Joca Reiners Terron arromba as portas do nefasto "Hotel Hell"

Espécie de parque temático da podridão urbana, o Hotel Hell abre suas portas em São Paulo. Seus corredores sujos, com assassinos trafegando em cadeiras de rodas, animais-gente, loiras barbadas e um maníaco por máquinas de frango assado que ronda cada "televisão de cachorro" em busca do galináceo perfeito, recebem hóspedes a partir de hoje.

Gerente, porteiro, carregador de malas e faxineiro do estabelecimento fictício, o mato-grossense Joca Reiners Terron apresenta esse cenário nefasto em seu segundo romance, que será lançado em um bar paulistano nesta noite.

"Hotel Hell" é o nome do livro, que o escritor, editor e designer gráfico está publicando pela editora gaúcha Livros do Mal, que também festeja nesta noite o romance "Até o Dia em que o Cão Morreu", de Daniel Galera.

Aos 35 anos, dono do selo Ciências do Acidente, que já publicou 30 títulos de literatura contemporânea brasileira ("Não tem nenhum defunto lá"), Terron começou o atual projeto na internet. O hotel infernal nasceu em um blog, ainda no ar (hellhotel.blog ger.com.br), no qual ele foi hospedando ao longo do ano passado pequenas narrativas de um ambiente caótico e escatológico.

————————

Pedido proposto 1: Duplique, linha por linha e sem alterações, todos os registros, deixando as imagens de fora da resposta.
A reportagem e os registros são materiais independentes entre si.

————————

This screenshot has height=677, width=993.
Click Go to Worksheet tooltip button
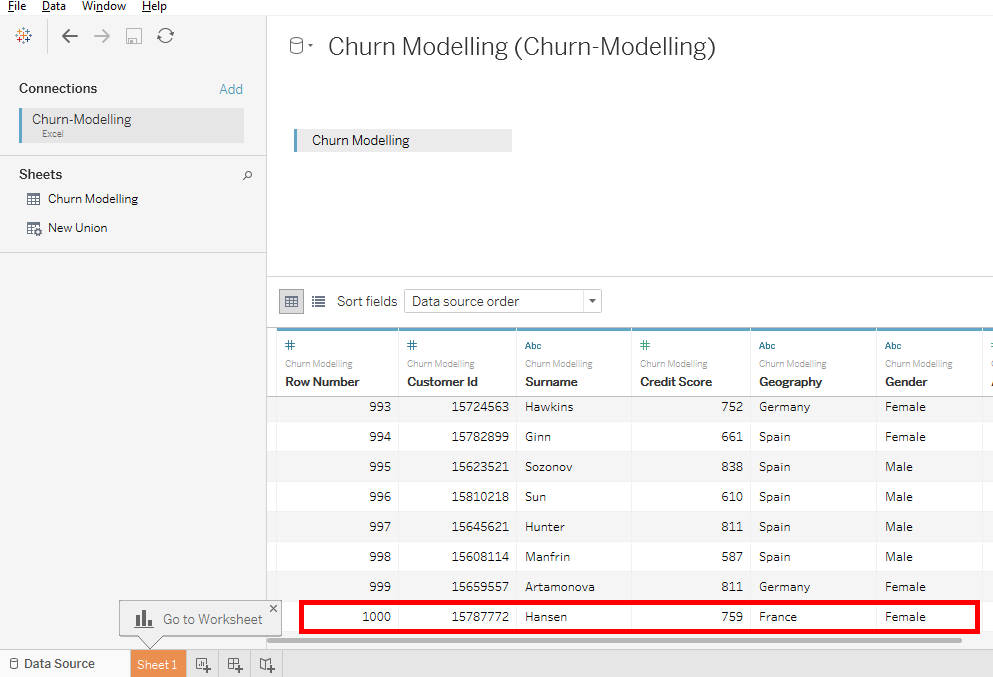[199, 619]
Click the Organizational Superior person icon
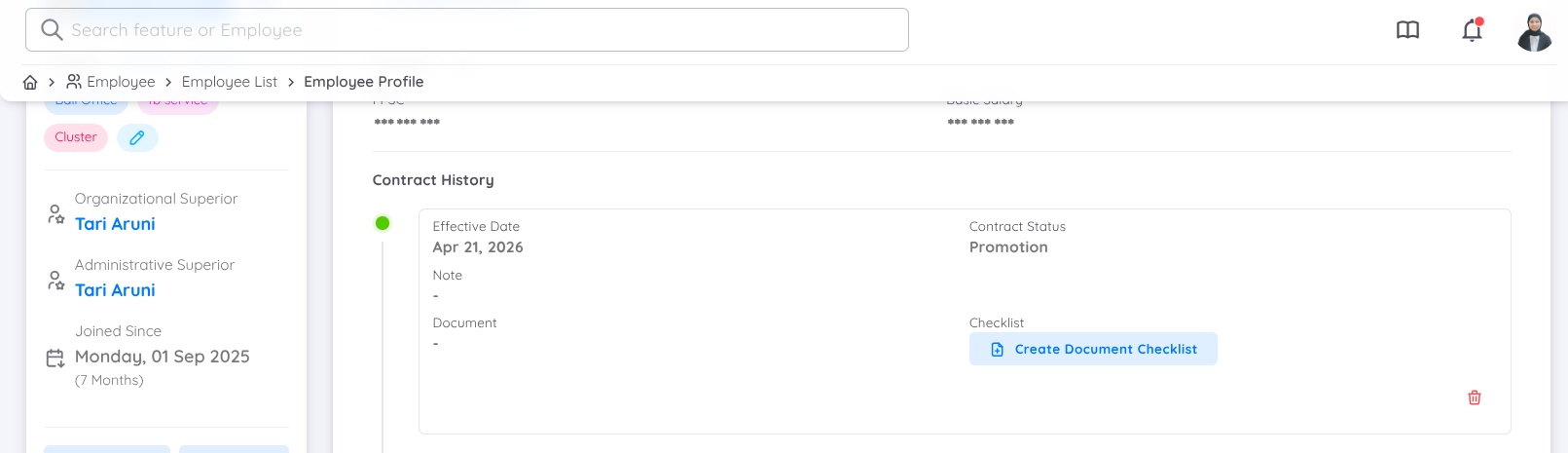1568x453 pixels. tap(55, 214)
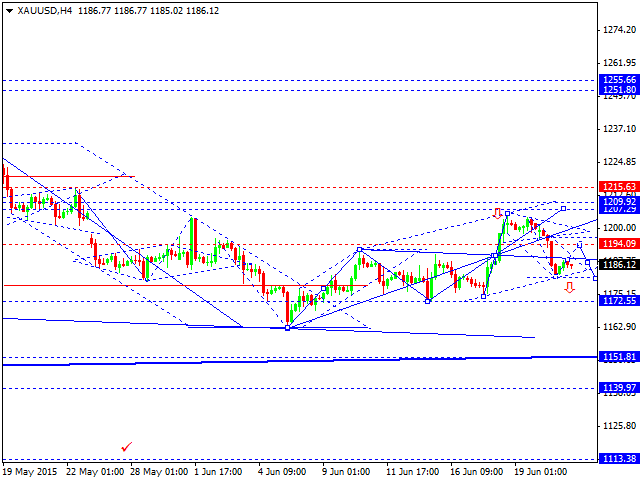640x480 pixels.
Task: Click the 1274.20 value on price scale
Action: click(619, 31)
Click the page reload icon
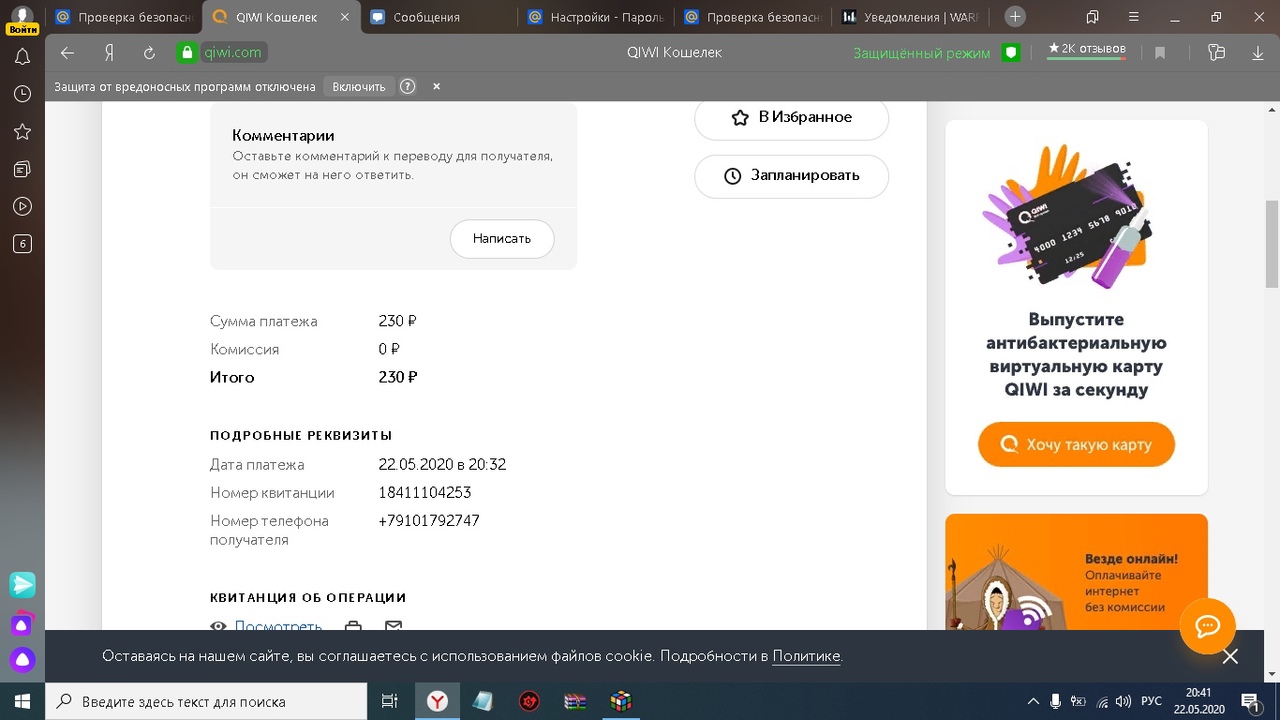 (149, 53)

————————

Pedido proposto 2: Transcreva da reportagem sobre o Hotel Hell, sem alterações, tudo o que vai de "Gerente, porteiro, carregador" até "paulistano nesta noite.".

Resultado 1:
This screenshot has height=677, width=993.
Click Go to Worksheet tooltip button
[199, 619]
Click the Organizational Superior person icon
1568x453 pixels. tap(55, 214)
640x480 pixels.
Task: Click the 1274.20 value on price scale
Action: click(619, 31)
Click the page reload icon
 (149, 53)

Resultado 2:
Gerente, porteiro, carregador de malas e faxineiro do estabelecimento fictício, o mato-grossense Joca Reiners Terron apresenta esse cenário nefasto em seu segundo romance, que será lançado em um bar paulistano nesta noite.